À la fin, les braves combattants du KAP, dont la mobilisation de solidarité autour des insurgés avait été immédiate et sans réserve, furent écrasés, et les sbires de la bourgeoisie allemande eurent la joie de saisir celui qu’on appelait leur chef. Max Holz, le « général rouge », un homme de courage et d’initiative. Il fut traîné devant les tribunaux et flétri comme assassin, incendiaire et bandit par une bourgeoisie à laquelle son nom seul donnait encore la colique. Son attitude fut inébranlable et nous donnerons quelque jour le texte du réquisitoire dont il frappa, du haut du « banc d’infamie » où il se trouvait enchaîné, la société dont il était l’ennemi. Qu’il suffise de savoir que sa hautaine attitude, la menace dont son nom restait entouré, la solidarité du prolétariat lui épargnèrent la peine de mort. Il fut condamné au bagne. Le parti communiste (IIIe Internationale), qui était loin d’avoir joué un rôle brillant dans une action qu’il avait étourdiment déclenchée sans pouvoir y faire bonne figure, s’empressa du moins de saluer en Max Holz, membre de l’organisation tant calomniée des « communistes ouvriers » (antiparlementaristes spontanéistes), un lutteur prolétarien authentique, aussi désintéressé qu’énergique, et digne de devenir un symbole de la résistance ouvrière.

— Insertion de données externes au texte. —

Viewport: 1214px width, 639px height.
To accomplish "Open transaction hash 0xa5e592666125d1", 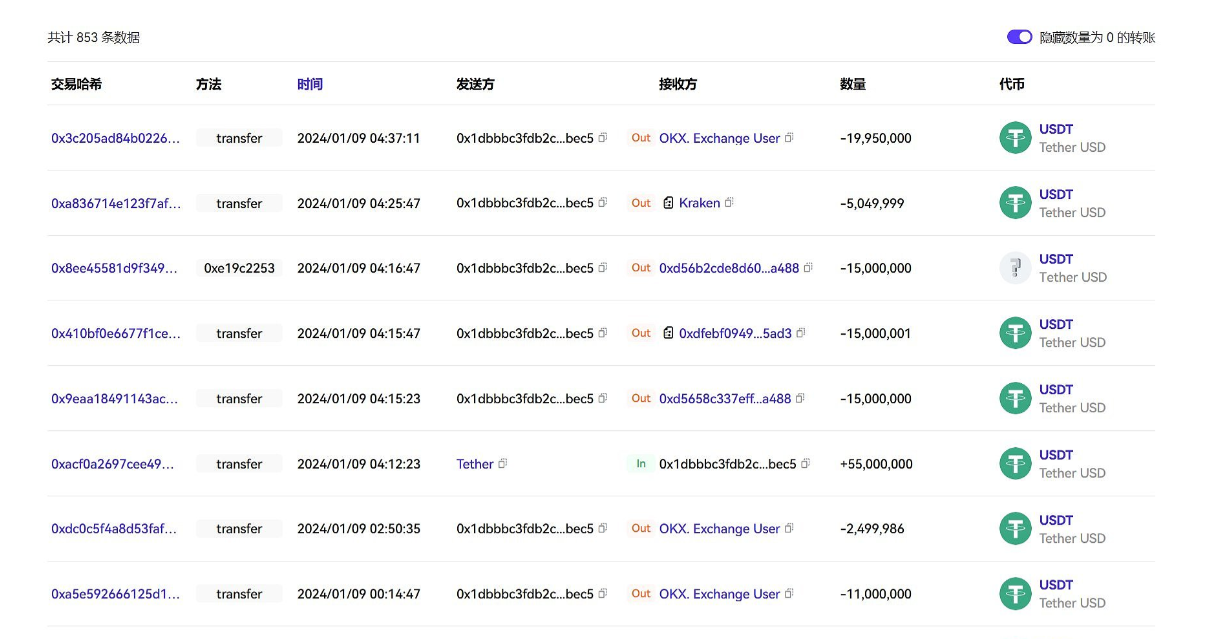I will coord(116,594).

Après l’Action de mars, Hoelz fut condamné à perpétuité et resta en prison sept ans avant d’être relâché lors d’une amnistie. Le Comintern fit campagne pour sa libération et, dans une adresse du 25 juin 1921, salua en lui « l’un des plus courageux rebelles contre la société capitaliste », tout en notant : « Les actes de Max Hoelz ne correspondaient pas au but poursuivi ; la terreur blanche ne saurait être brisée qu’à la suite du soulèvement des masses ouvrières, ce n’est qu’ainsi que le prolétariat pourra conquérir la victoire. Mais ces actes lui étaient dictés par son amour pour le prolétariat, par sa haine contre la bourgeoisie. »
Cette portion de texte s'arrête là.